[What to work on]: Update the records below by replacing every "Einträge" with "Beiträge" and leaving everything else unchanged. Leave the pictures out of your answer.

[Material to process]:
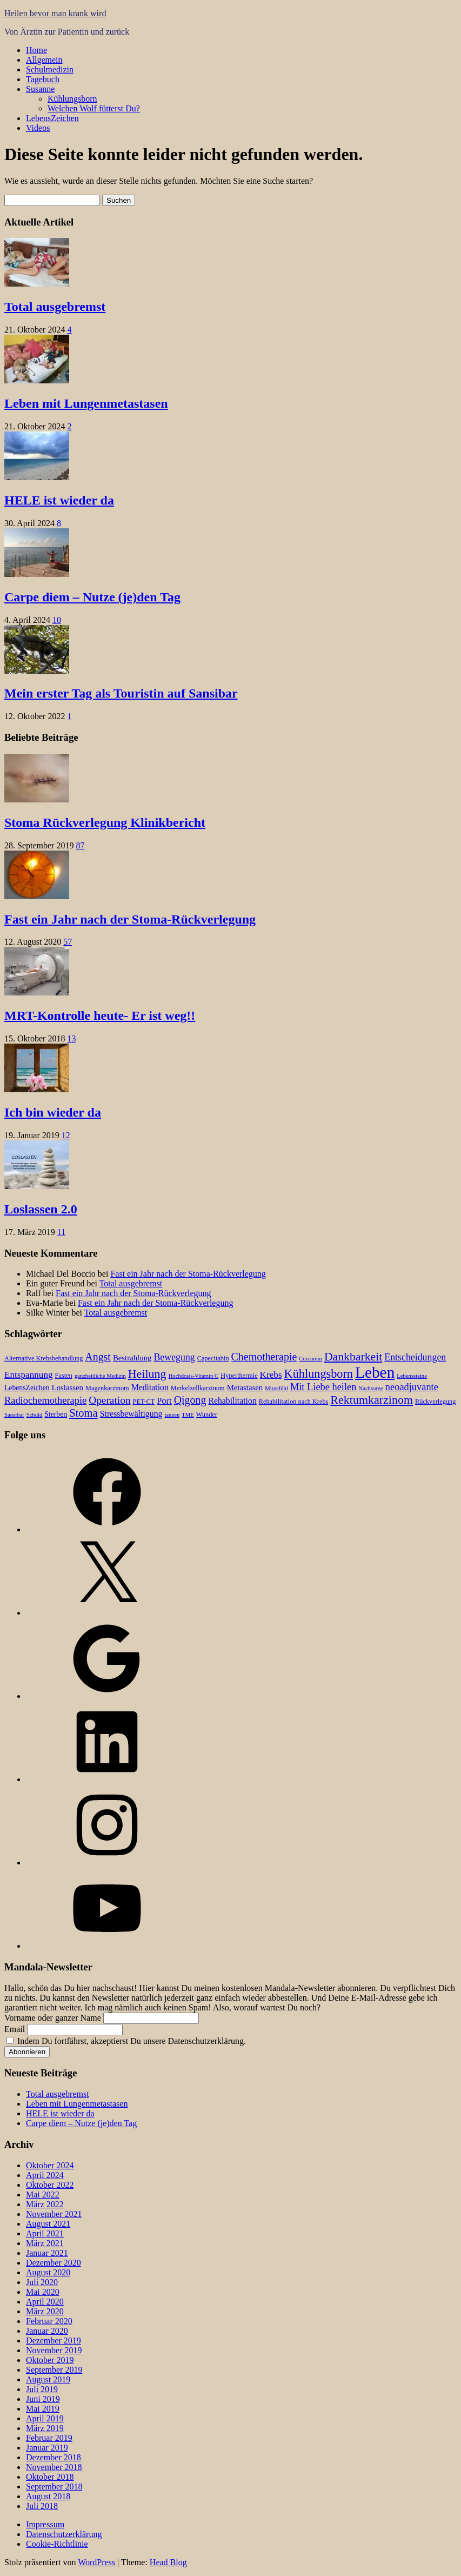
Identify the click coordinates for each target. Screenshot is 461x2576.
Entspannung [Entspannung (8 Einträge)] (28, 1375)
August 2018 (48, 2496)
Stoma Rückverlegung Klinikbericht (104, 822)
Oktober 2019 (50, 2360)
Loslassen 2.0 (40, 1209)
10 (56, 620)
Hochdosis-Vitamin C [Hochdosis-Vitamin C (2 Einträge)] (194, 1376)
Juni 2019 (43, 2399)
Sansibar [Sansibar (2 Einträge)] (14, 1415)
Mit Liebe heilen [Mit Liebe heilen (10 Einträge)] (323, 1387)
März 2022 (45, 2204)
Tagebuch (42, 79)
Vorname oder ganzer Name (52, 2017)
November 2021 (54, 2214)
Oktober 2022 (50, 2184)
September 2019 (54, 2369)
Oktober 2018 (50, 2476)
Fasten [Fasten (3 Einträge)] (63, 1375)
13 (71, 1038)
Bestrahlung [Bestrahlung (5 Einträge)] (132, 1357)
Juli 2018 (42, 2506)
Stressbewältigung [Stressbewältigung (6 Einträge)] (131, 1413)
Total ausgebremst (54, 307)
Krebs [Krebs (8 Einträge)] (271, 1375)
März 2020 (45, 2311)
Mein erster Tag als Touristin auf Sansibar (121, 693)
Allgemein (44, 59)
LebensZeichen (52, 118)
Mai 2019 (42, 2408)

[Result of the task]:
Identify the click coordinates for each target. Screenshot is 461x2576.
Entspannung [Entspannung (8 Beiträge)] (28, 1375)
August 2018 (48, 2496)
Stoma Rückverlegung Klinikbericht (104, 822)
Oktober 2019 (50, 2360)
Loslassen 2.0 (40, 1209)
10 (56, 620)
Hochdosis-Vitamin C [Hochdosis-Vitamin C (2 Beiträge)] (194, 1376)
Juni 2019 (43, 2399)
Sansibar [Sansibar (2 Beiträge)] (14, 1415)
Mit Liebe heilen [Mit Liebe heilen (10 Beiträge)] (323, 1387)
März 2022 (45, 2204)
Tagebuch (42, 79)
Vorname oder ganzer Name (52, 2017)
November 2021 (54, 2214)
Oktober 2022 (50, 2184)
September 2019 (54, 2369)
Oktober 2018 (50, 2476)
Fasten [Fasten (3 Beiträge)] (63, 1375)
13 (71, 1038)
Bestrahlung [Bestrahlung (5 Beiträge)] (132, 1357)
Juli 2018 (42, 2506)
Stressbewältigung [Stressbewältigung (6 Beiträge)] (131, 1413)
Total ausgebremst (54, 307)
Krebs [Krebs (8 Beiträge)] (271, 1375)
März 2020 (45, 2311)
Mein erster Tag als Touristin auf Sansibar (121, 693)
Allgemein (44, 59)
LebensZeichen (52, 118)
Mai 2019 (42, 2408)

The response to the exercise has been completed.